4. The printing machine of claim 3, wherein each cork carrier further comprises:

(a) a stationary holder;

(b) a movable holder coaxially-mounted in relation to the stationary holder, the moveable holder being moveable between an open position and an engaged position with respect to the stationary holder such that when in the open position the cork drops out of the carrier, and when in the engaged position the cork is held between the moveable and stationary holders; and

(c) the indexing drive system acting in synchronization with the carriers for moving the moveable holder between the open and engaged positions.

5. The printing machine of claim 4, wherein the stationary holder and the moveable holders each have concave ends for engaging and centering the cork therebetween.

6. The printing machine of claim 1 , and including a dryer for drying the printed image after printing and before ejection of the cork from the carrier.

7. The printing machine of claim 5, wherein the dryer comprises an ultraviolet (UV) dryer.

8. The printing machine of claim 1 , wherein the cork comprises a cork having a printing surface not normally receptive to printing, and wherein the printing machine includes an energy source for applying sufficient energy to the surface to render the surface temporarily receptive to a printed image.

9. The printing machine of claim 1 or 8, wherein the cork comprises a synthetic bottle stopper.
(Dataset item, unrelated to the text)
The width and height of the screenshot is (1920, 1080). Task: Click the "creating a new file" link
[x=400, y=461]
10. The printing machine according to claim 1 , and including:

(a) a plurality of carrier spin drivers positioned adjacent the carrier assembly at each step where the cork is being treated, printed and dried, each carrier spin driver having a continuously rotating drive wheel; and

(b) a spin pulley coaxially mounted on one of the rotatable holders in each carrier, the spin pulley removably engageable with the drive wheel of a carrier spin driver when the carrier is positioned at a step where the cork is being treated, printed and dried.

11. The printing machine of claim 1 , wherein the printer comprises a dry offset rotary printer having a plurality of rotary print heads with each print head adapted to provide a different color in a printed image.
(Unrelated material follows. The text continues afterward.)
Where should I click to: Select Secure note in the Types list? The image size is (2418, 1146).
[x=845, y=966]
12. A method for printing indicia on a cylindrical cork, comprising:

(a) simultaneously mounting a pair of the corks onto respective pairs of cork carriers mounted on respective first and second Ferris wheels mounted on a common axis for synchronous rotation, each of the cork carriers mounted for rotation relative to the Ferris wheels, each of the carriers adapted for holding and carrying a cork to be printed during rotation;

(b) simultaneously imprinting an image on the surface at least one pair of the corks while mounted on respective concentric pairs of carriers; and

(c) repeating steps (a)-(b) with respect to successive pairs of corks.

13. The method of claim 12, and further comprising the step of moving a moveable holder of the carrier with respect to a stationary holder of the carrier between an open position and an engaged position such that the cork drops out of the carrier in the open position and the cork is held between the moveable and stationary holders in the engaged position.

14. The method of claim 12, and including the steps of;

(a) indexing the first and second Ferris wheels through a predetermined sequence of steps;

(c) introducing a single cork into selected ones of empty carriers presented sequentially at a cork feeder; and

(d) printing an image on an exterior surface of the pairs of cork as successive pairs of the corks are rotated by respective cork carriers in which the corks are carried.

15. The method of claim 14, and including the step of treating the surface of the corks with sufficient energy to impart ink retentive characteristics to a surface of the cork that is normally not ink retentive.

16. The method of claim 12, wherein the corks comprise bottle stoppers.

17. The method of claim 12, wherein the corks comprise synthetic bottle stoppers.

18. A printed cork stopper wherein the image is applied according to the steps of claim 12.

19. A printed cork stopper according to claim 18, wherein the cork stopper is made from a synthetic material.

20. A printed cork stopper according to claim 18, wherein the cork stopper is made from natural cork.